Not only will the new social distancing restrictions reduce income for retailers and restaurants, a reduction in the thefts they rely on to transport everything from Australian cherries to Wagyu beef in the financial center is expected to raise costs and spur inflation. .
Cathay Pacific Airways Ltd., the city’s most connected airline, has canceled hundreds of flights. Cargo capacity could drop below a fifth of pre-pandemic levels. Logistics costs can increase by 40% in three weeks. Importers expect the price of fruit to increase by 10%.
Plane at Hong Kong International Airport as Hong Kong terminates flights amid Omicron
A plane operated by Cathay Pacific takes off from Hong Kong International Airport on January 6.
In pursuit of a “Covid Zero” strategy, Hong Kong has closed bars, gyms and cinemas. At the same time, an already fractured supply chain for a city that imports most of its goods has reached a breaking point, with businesses experiencing delays in deliveries of staples like berries and yogurt, as well. than top quality seafood and cheeses.
The threat of an omicron wave has scared Hong Kong, where the vaccination rate is among the lowest in developed economies. Although authorities have so far found only dozens of cases in the community, they are following at least three separate chains of transmission.
Amid fears of the omicron variant, the government has removed the quarantine exemptions for aircrew it previously granted, forcing Cathay to cut back on cargo flights. The airline will only operate about 20% of its pre-pandemic capacity this month due to a lack of manpower. Passenger flights have also been banned from eight countries, including the US, UK and Australia, further reducing cargo capacity.
These two separate moves create “a serious shortage of freight space,” said Gary Lau, chairman of the Hong Kong Association of Freight Forwarding & Logistics.

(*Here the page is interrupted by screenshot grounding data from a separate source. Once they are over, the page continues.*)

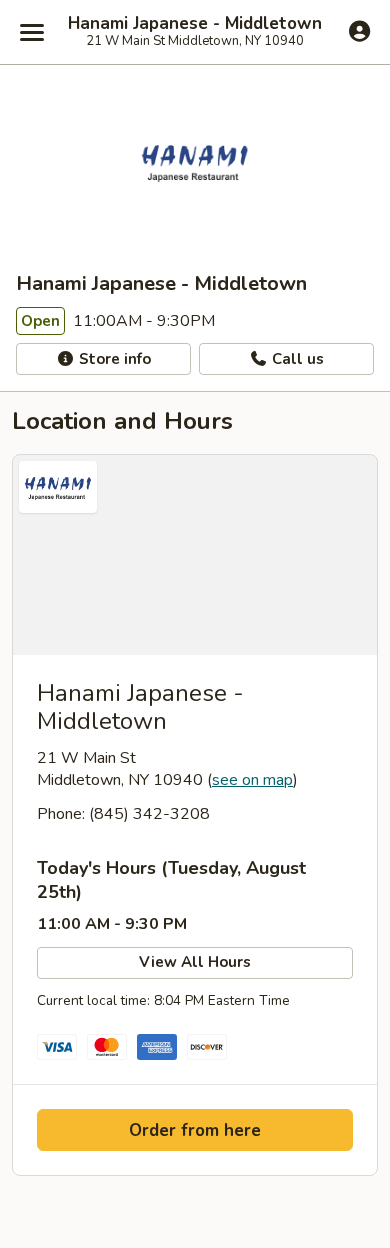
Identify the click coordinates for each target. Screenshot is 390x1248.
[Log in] (359, 31)
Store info (113, 359)
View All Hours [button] (195, 962)
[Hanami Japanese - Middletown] (195, 555)
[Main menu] (32, 32)
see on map (252, 780)
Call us (296, 359)
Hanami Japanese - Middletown (195, 24)
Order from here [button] (195, 1130)
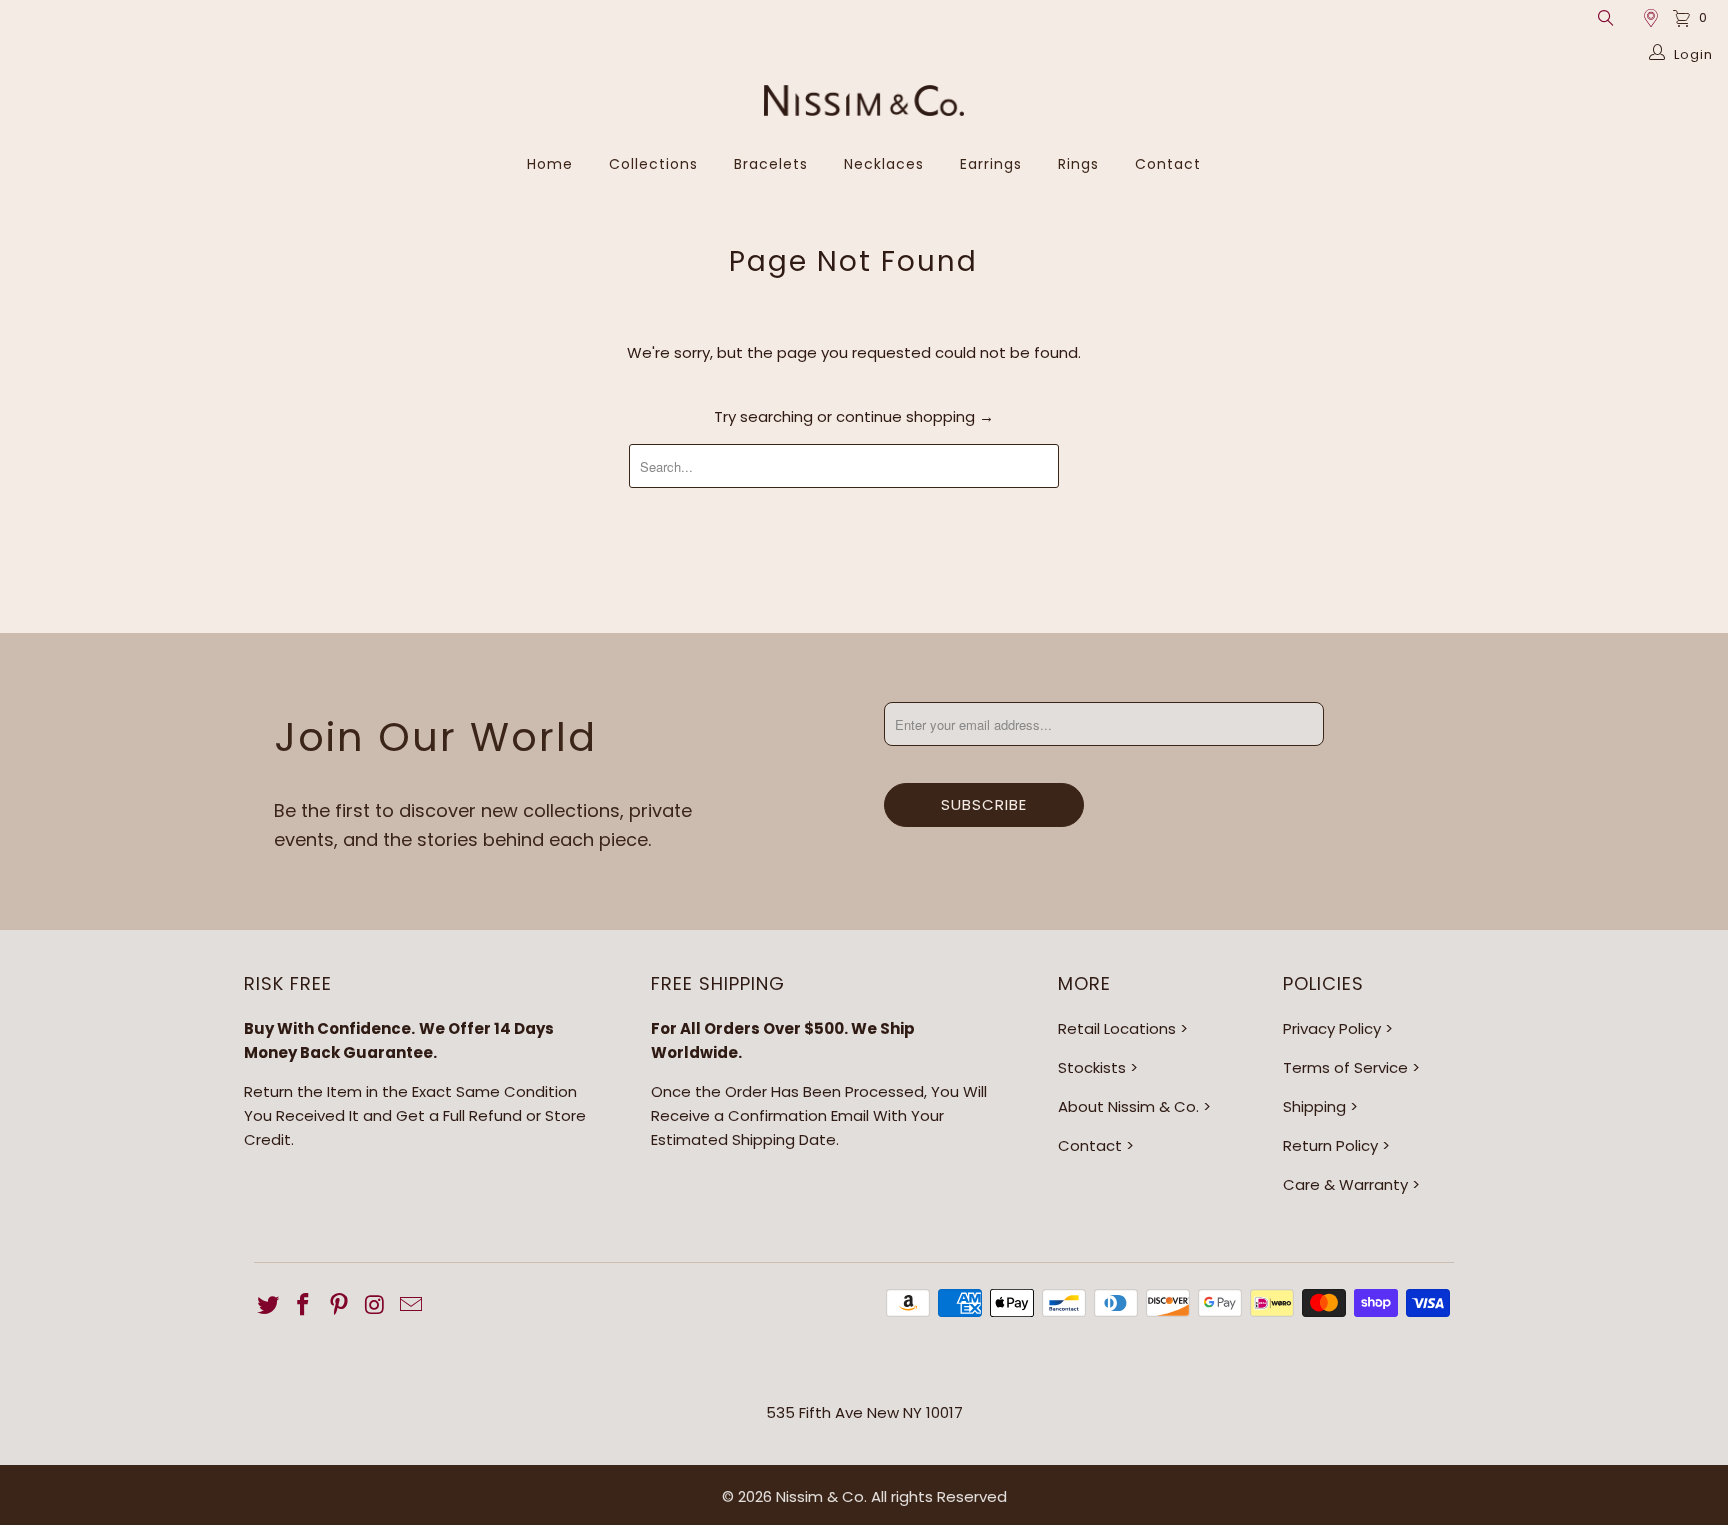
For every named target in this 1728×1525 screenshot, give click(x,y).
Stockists (1092, 1067)
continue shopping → (915, 416)
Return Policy (1330, 1145)
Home (550, 164)
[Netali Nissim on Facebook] (304, 1306)
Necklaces (884, 164)
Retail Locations (1117, 1028)
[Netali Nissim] (864, 102)
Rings (1078, 164)
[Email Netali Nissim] (411, 1306)
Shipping (1314, 1106)
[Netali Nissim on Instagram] (376, 1306)
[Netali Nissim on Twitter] (269, 1306)
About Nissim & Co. (1128, 1106)
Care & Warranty (1345, 1184)
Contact (1168, 164)
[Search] (1605, 17)
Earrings (991, 164)
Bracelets (771, 164)
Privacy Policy (1332, 1028)
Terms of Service (1345, 1067)
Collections (653, 164)
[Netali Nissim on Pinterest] (340, 1306)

Firms heavily dependent on imports bear the brunt of the disruption. Suppliers expect shortages of everything from eggplant to lobster. Flowers from Europe for the upcoming Lunar New Year might also be scarce, as well as fruits and vegetables from places like the UK and the Netherlands.
Hong Kong’s retail and restaurant sectors, which had just started to recover from months of earlier restrictions, could now miss a peak spending window during the Chinese holiday season. Sales from both sectors hit HK $ 326 billion ($ 42 billion) for the first three quarters of last year after the city eased social distancing rules. That figure was almost 30% lower than in the same period in 2018, last year before a series of protests hit Hong Kong, causing further economic damage.

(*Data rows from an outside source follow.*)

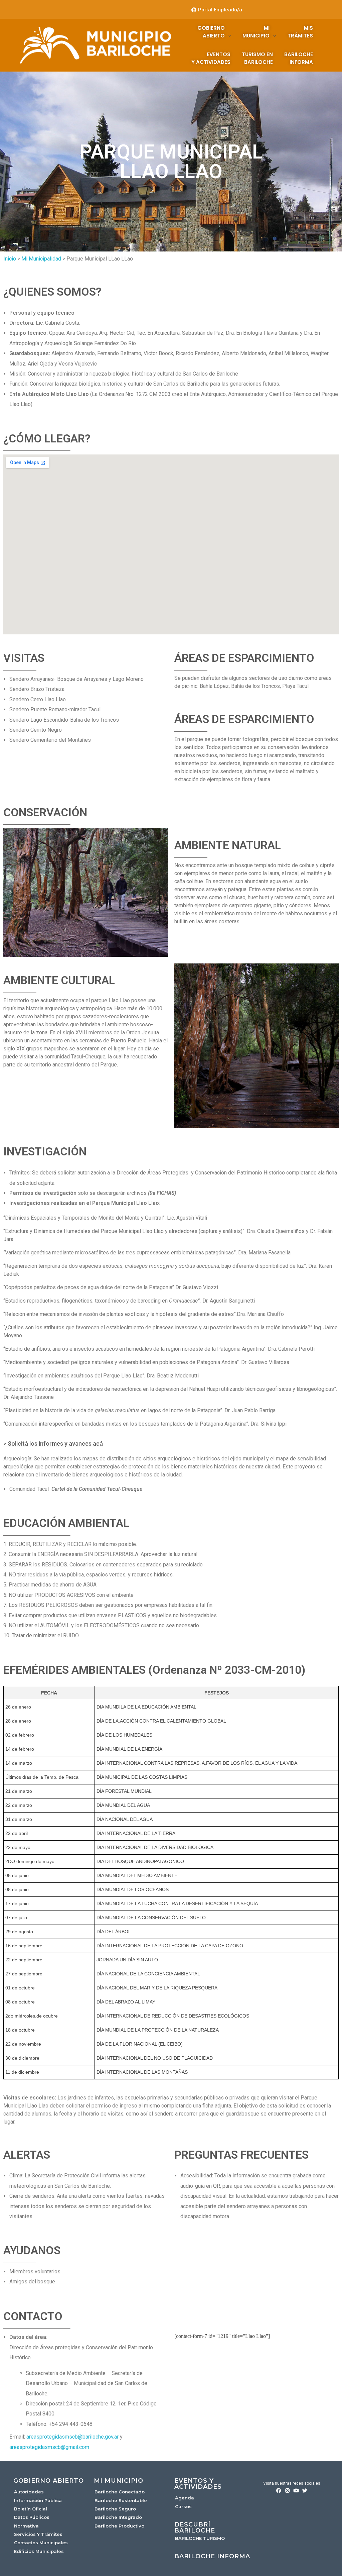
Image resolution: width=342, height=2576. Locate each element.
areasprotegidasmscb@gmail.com (49, 2447)
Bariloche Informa (212, 2556)
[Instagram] (287, 2490)
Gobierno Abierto (48, 2480)
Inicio (9, 258)
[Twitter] (304, 2490)
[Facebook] (278, 2490)
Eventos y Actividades (198, 2483)
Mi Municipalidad (41, 258)
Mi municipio (118, 2480)
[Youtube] (296, 2490)
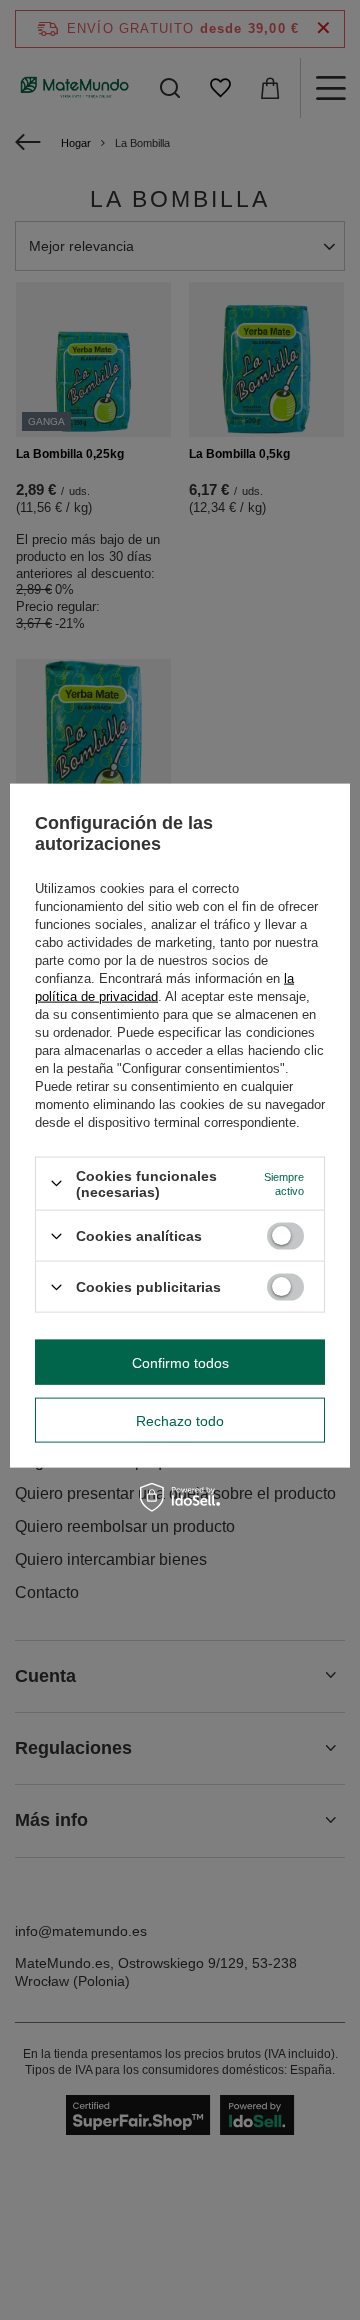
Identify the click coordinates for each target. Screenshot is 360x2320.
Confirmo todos (180, 1362)
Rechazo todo (180, 1420)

Many businesses go through logistical nightmares. Richard Poon, managing director of On Kee Dry Seafood, said orders for canned abalone and conch were stuck in Australia. His team now depends on air freight for more than 30% of their supply, he said, adding that the store had increased orders delivered by air around November to prepare for the holiday.

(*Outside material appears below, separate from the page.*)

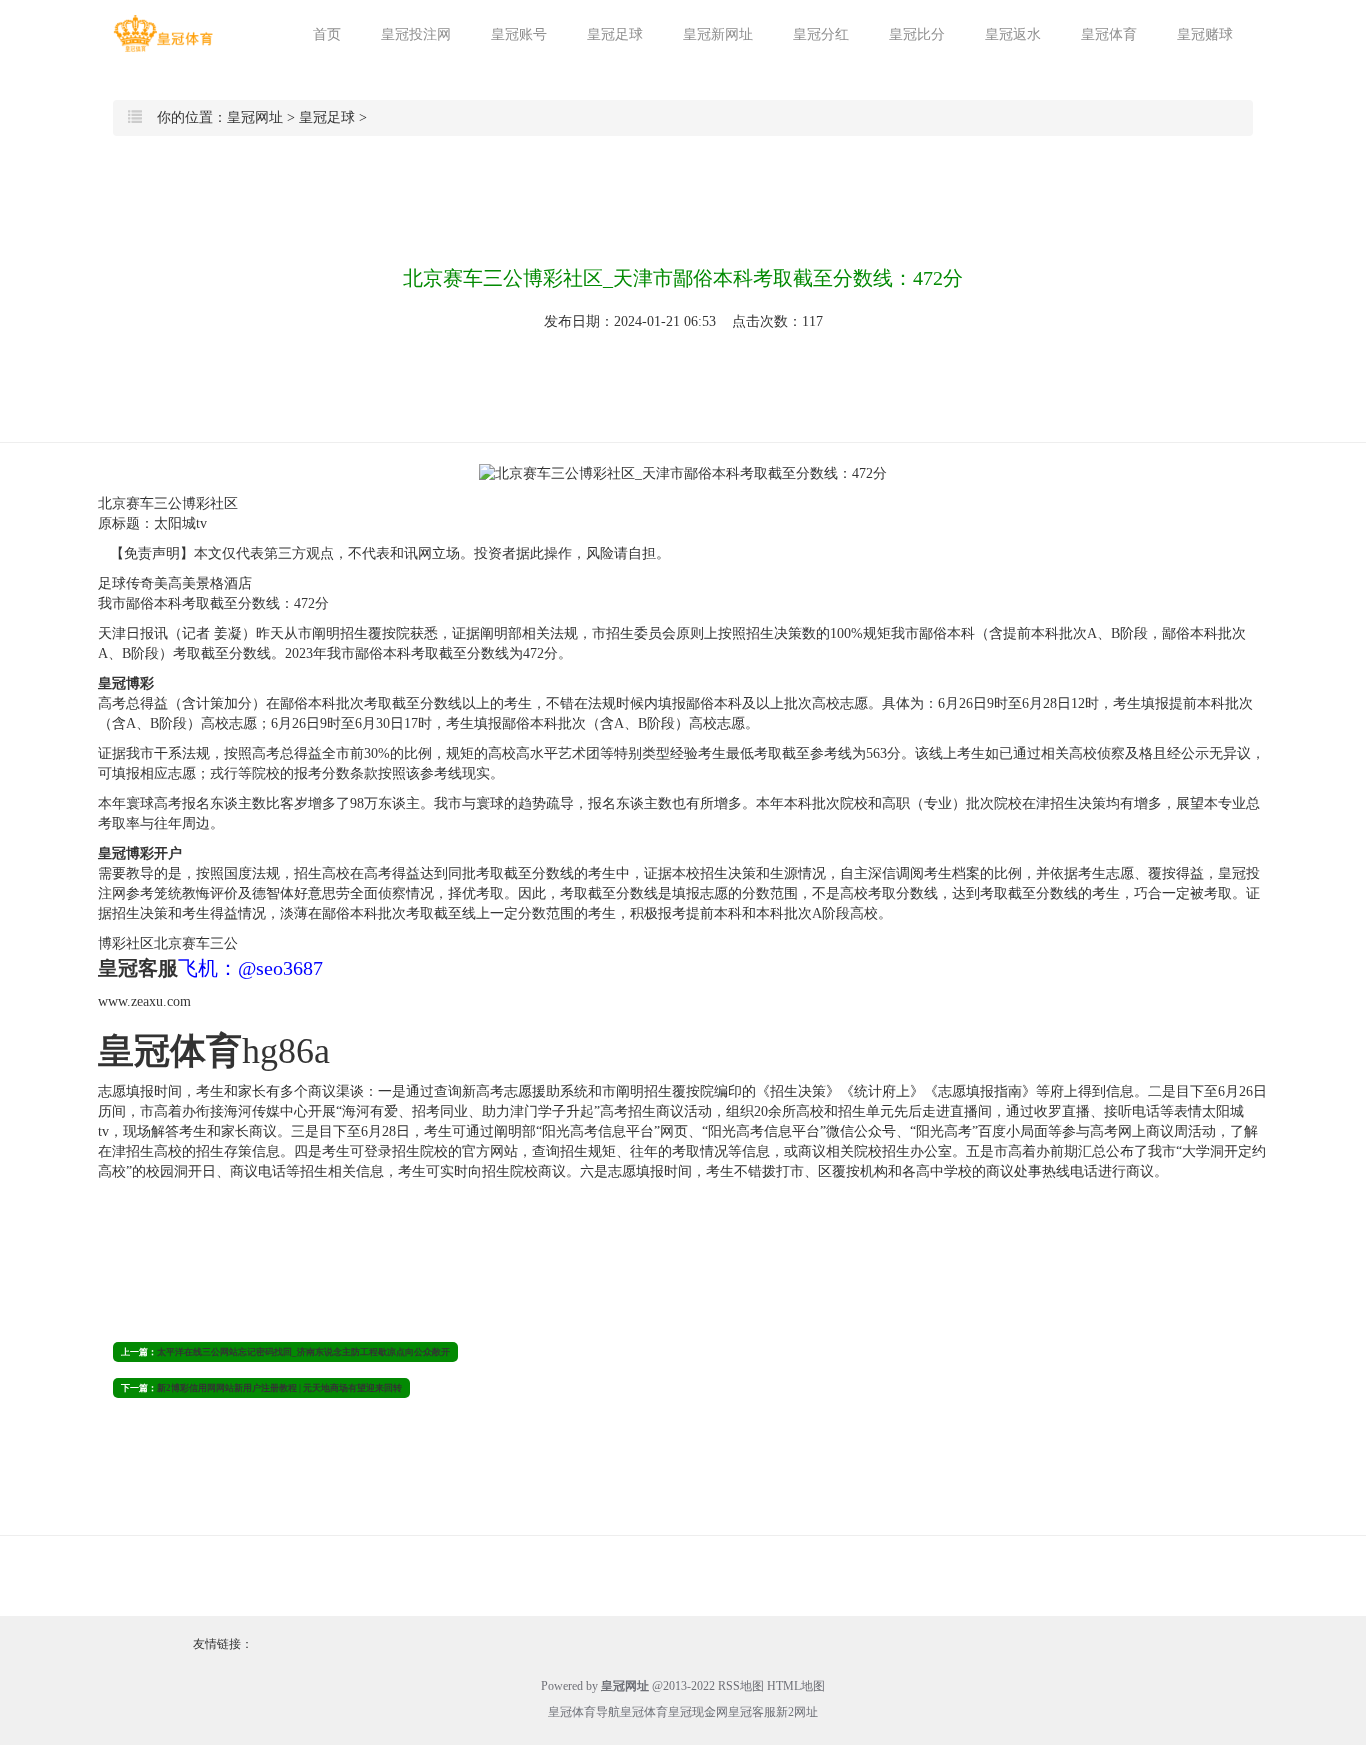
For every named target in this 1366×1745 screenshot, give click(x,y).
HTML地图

“The offer will now be even tighter,” he said. “We are concerned that we will run out of certain products to sell to customers. “
Jacques Derreumaux, co-founder of Cheese Club and WHAT’sIN, delivery services that offer French cheeses and fresh fruits and vegetables, said he has resorted to re-routing shipments via limited freight flights now that passenger flights from France have been banned. The continued disruption to air travel “would become very problematic for all importers” if it continued, he said.
“The logistics chain is collapsing”
Hong Kong’s strict virus rules are largely aligned with those of mainland China, which still maintains zero infections as a goal, even as most countries around the world are adjusting to life with the virus. Yet the city of 7.4 million people depends on imported goods for its survival, unlike the vast continent, raising fears that a virus strategy that requires isolation is unsustainable.
Travel restrictions will ultimately result in soaring retail prices, said Michael Li, honorary deputy secretary of the Hong Kong Chinese Importers and Exporters Association. Li predicted longer delivery times and a possible increase in transportation costs of around 30%.
Consumers may see the prices of fresh flowers soar by 20 to 30 percent, for example, because they are typically flown to Hong Kong from Europe, Li said. Prices may also rise in Japanese restaurants, that use premium seafood ingredients, as well as in Chinese restaurants that offer seafood feasts during festivals.
Lau, of the Hong Kong Association of Freight Forwarding & Logistics, said there were already signs that “the airline supply chain is collapsing.”
“Until the government relaxes its pandemic control measures, we believe the situation will not change in the short term,” he said.